Le Premier ministre israélien a lancé, dans une interview, une pique cinglante contre le Royaume-Uni, qu'il a comparé à une « République islamique ». Londres a immédiatement protesté, dénonçant des propos inacceptables. La séquence s'inscrit dans une relation britanno-israélienne dégradée depuis la reconnaissance par Londres d'un État palestinien et les restrictions sur certaines exportations d'armes vers Israël.

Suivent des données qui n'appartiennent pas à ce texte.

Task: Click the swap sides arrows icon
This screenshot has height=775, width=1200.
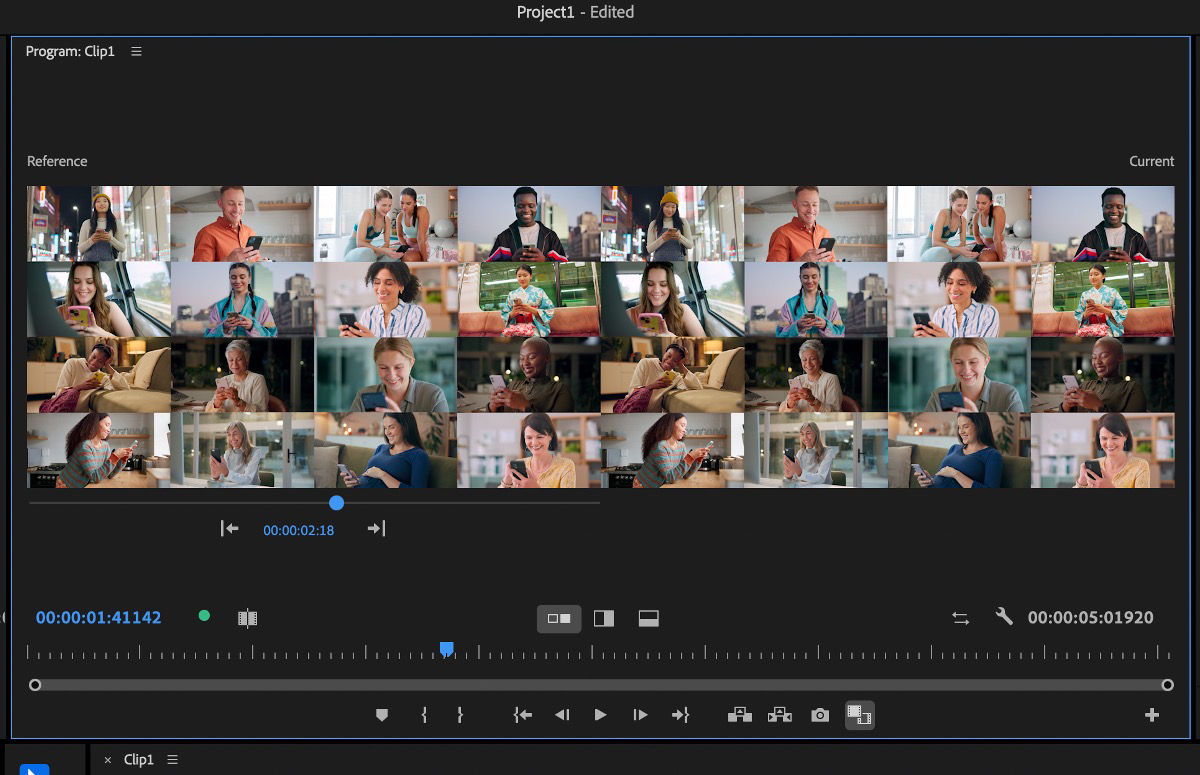Action: pyautogui.click(x=961, y=618)
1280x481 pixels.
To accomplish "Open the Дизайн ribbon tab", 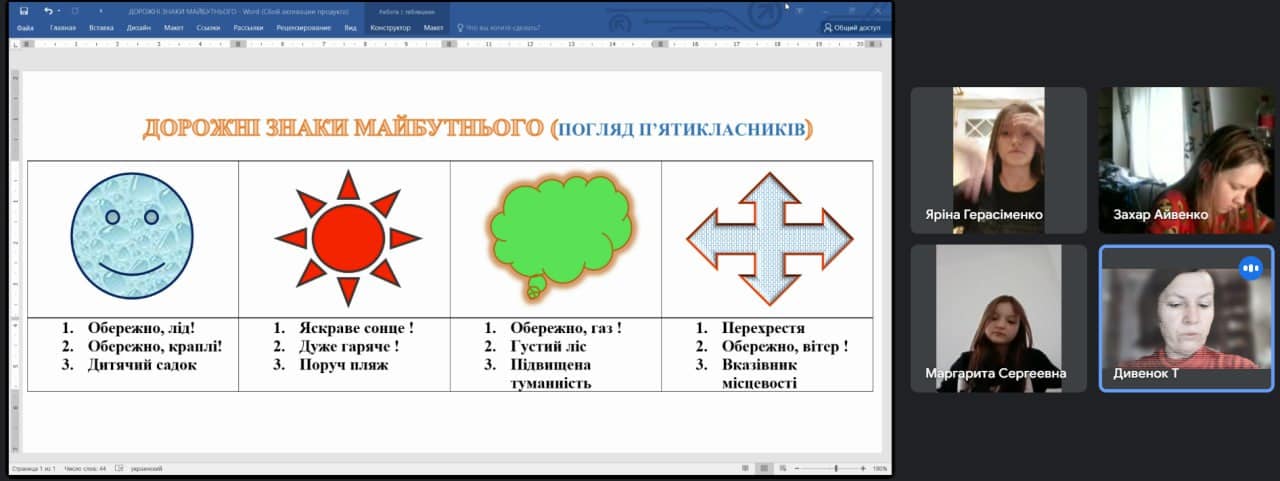I will (139, 28).
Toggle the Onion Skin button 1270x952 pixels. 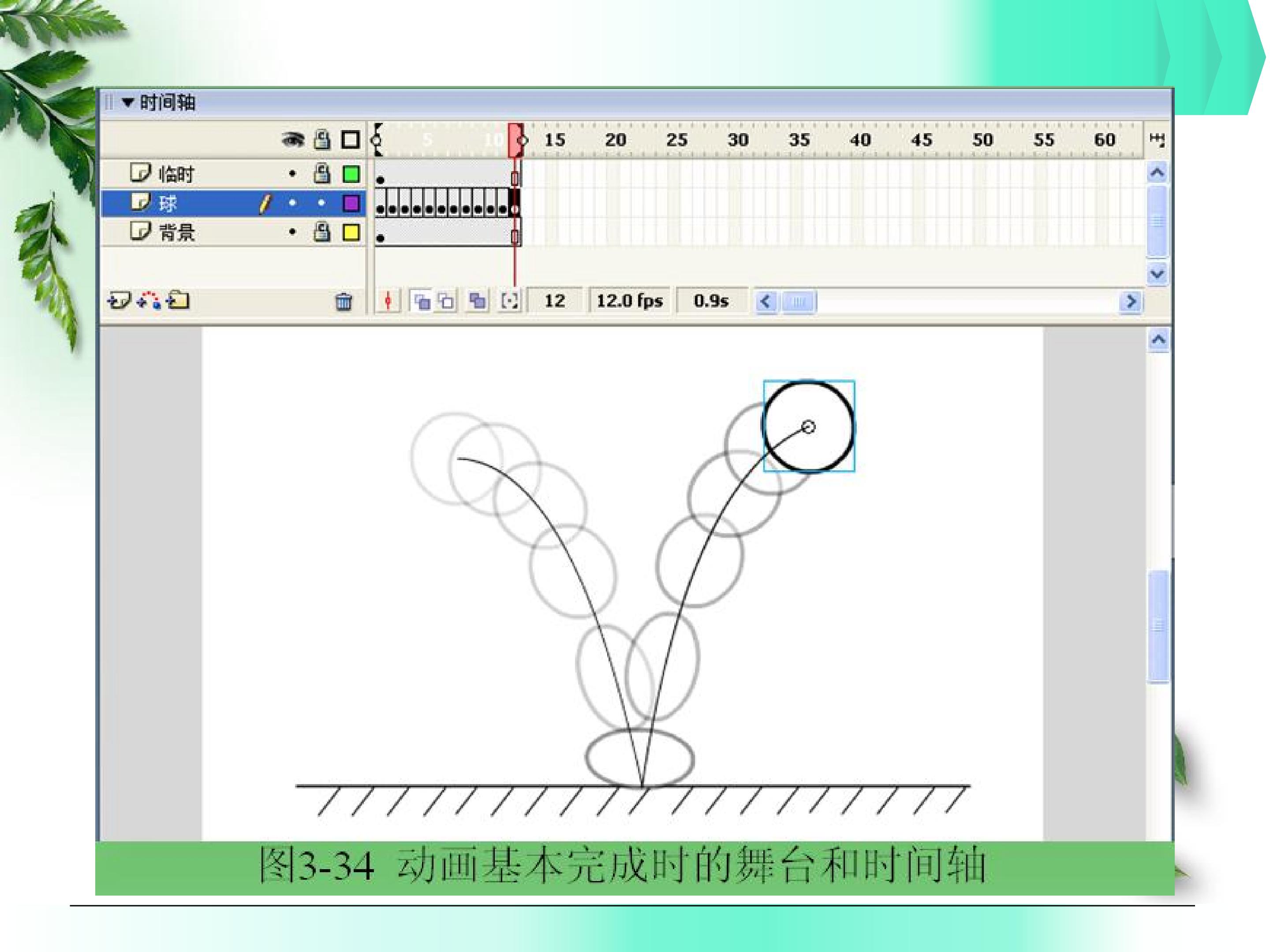[422, 301]
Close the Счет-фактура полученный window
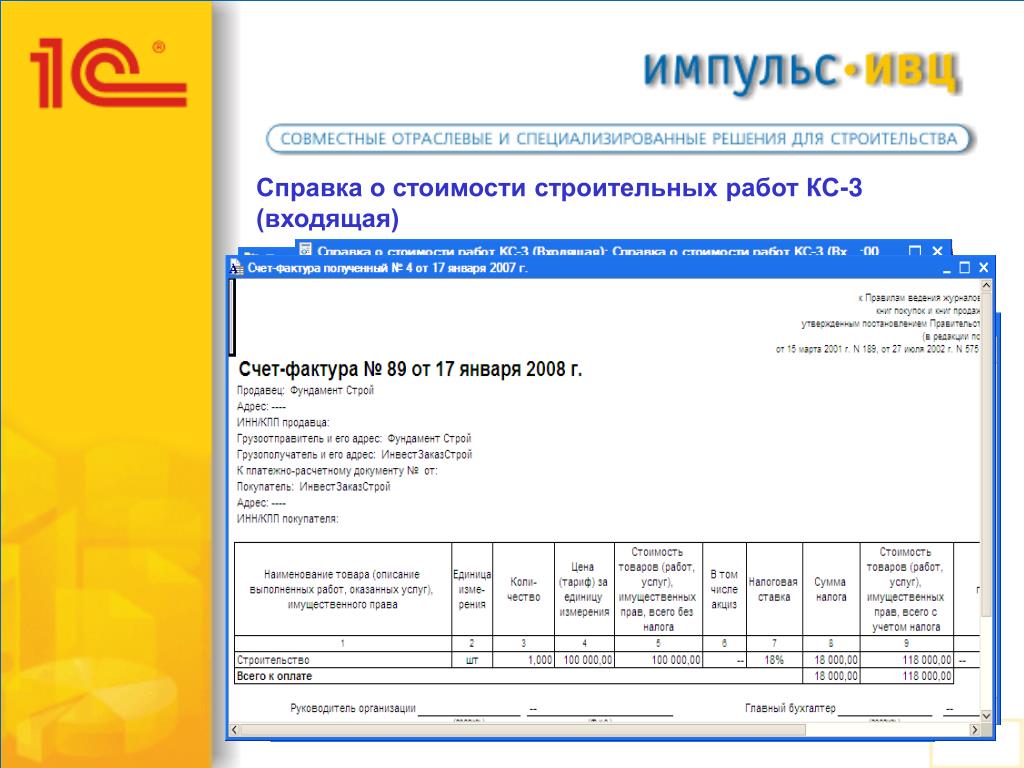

Disons-le franchement : la formule est excessive, et elle sera exploitée par ceux qui cherchent à caricaturer Israël. Le Royaume-Uni reste une démocratie parlementaire, avec une communauté juive ancienne, structurée, et des institutions qui la défendent. Mais l'outrance rhétorique de Netanyahou n'est pas née de rien. Elle vise un phénomène réel, mesuré par les chiffres du Community Security Trust : depuis octobre 2023, l'antisémitisme au Royaume-Uni a atteint des niveaux inédits depuis la Shoah. Des synagogues sous protection policière permanente, des manifestations hebdomadaires où l'appel à « globaliser l'intifada » ne suscite plus guère d'arrestations, une attaque meurtrière contre une synagogue de Manchester à Yom Kippour 2025. Ce n'est pas un fantasme israélien : c'est le quotidien de nos frères britanniques.